Because … Just Because

As an undergraduate at NYU, Ellen Langer lost points on a final exam from professor Philip Zimbardo because of a question asking which “surrogate ‘mothers’ abandoned infant monkeys preferred — wire dolls bearing food, or dolls covered in soft cloth bearing nothing.”

The correct answer on the multiple-choice exam was “monkeys wearing schmattas,” Yiddish for rags. Langer argued with Professor Zimbardo, since she wasn’t expecting Yiddish from an Italian. But, as Cara Feinberg wrote in Harvard Magazine, Zimbardo said he should have taken “even more points off for not honoring her heritage … everyone of Jewish faith must know what a schmatta is or be suspect of harboring Protestant genes.”
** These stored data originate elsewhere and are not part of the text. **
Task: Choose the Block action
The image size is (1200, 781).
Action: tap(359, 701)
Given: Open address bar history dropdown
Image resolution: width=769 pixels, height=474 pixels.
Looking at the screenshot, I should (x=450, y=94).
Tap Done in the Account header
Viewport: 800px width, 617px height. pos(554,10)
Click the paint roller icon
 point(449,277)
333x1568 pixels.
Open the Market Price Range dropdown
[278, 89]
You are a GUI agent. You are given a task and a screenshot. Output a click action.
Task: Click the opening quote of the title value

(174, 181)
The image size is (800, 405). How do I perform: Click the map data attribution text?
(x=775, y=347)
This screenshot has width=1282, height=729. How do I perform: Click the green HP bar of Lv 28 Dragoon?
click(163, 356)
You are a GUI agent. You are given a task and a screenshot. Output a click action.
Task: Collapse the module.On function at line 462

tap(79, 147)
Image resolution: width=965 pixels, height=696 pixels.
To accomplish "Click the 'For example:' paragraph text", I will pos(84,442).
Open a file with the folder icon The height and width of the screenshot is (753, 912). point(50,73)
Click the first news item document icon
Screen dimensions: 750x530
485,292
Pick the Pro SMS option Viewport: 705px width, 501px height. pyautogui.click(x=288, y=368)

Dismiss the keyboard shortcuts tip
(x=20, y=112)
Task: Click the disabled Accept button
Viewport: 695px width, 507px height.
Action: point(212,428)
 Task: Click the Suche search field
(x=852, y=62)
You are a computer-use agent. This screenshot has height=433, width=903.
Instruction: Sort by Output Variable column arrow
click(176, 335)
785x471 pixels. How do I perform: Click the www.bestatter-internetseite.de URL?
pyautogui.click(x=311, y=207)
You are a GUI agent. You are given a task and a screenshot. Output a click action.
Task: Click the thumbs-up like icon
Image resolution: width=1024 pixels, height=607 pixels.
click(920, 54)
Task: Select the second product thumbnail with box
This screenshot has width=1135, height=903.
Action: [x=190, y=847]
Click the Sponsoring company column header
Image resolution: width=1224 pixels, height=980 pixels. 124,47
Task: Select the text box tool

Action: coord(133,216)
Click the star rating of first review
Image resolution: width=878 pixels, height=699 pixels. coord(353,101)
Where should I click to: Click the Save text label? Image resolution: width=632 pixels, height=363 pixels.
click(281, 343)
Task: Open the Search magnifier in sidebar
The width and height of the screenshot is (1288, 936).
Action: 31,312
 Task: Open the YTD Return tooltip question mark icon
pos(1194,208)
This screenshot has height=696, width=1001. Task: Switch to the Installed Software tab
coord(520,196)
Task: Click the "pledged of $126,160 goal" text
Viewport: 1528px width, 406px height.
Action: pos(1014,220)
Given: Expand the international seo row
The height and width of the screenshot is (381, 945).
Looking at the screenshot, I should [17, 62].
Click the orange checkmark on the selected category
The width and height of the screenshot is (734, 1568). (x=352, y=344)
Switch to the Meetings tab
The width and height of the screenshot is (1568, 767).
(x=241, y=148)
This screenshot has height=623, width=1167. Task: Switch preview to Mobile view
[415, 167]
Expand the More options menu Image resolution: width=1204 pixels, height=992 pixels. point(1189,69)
But Langer, a psychology professor at Harvard, is perhaps most famous for another word: “Because.” That and two other words: “mindlessness” — acting on mental automatic pilot; and its opposite — “mindfulness” — the title of Langer’s book on consciously taking charge of our actions.

As Langer described in Mindfulness, its opposite — mindlessness — is seen in doing things like saying “Excuse me” after bumping into a mannequin. Or, worse, like the time Langer gave a cashier a new credit card that she hadn’t signed. The cashier gave her the card to sign, then took it back and ran it through the machine. Then she handed the receipt to Langer and asked her to sign it. After that, the cashier robotically proceeded to compare both signatures to see if they matched.

The word “because achieved fame after an experiment Langer conducted in 1978 with Benzion Chanowitz and Arthur Blank, in which people mindlessly allowed themselves to be controlled by a simple “trigger” — responding to the word “because.”

At the Graduate Center at the City University of New York, the researchers cut into a group of people using a copy machine and asked whether they would let them go ahead of the line. To see whether the subjects thought about what was being said, they measured the difference between the responses to sensible and senseless requests.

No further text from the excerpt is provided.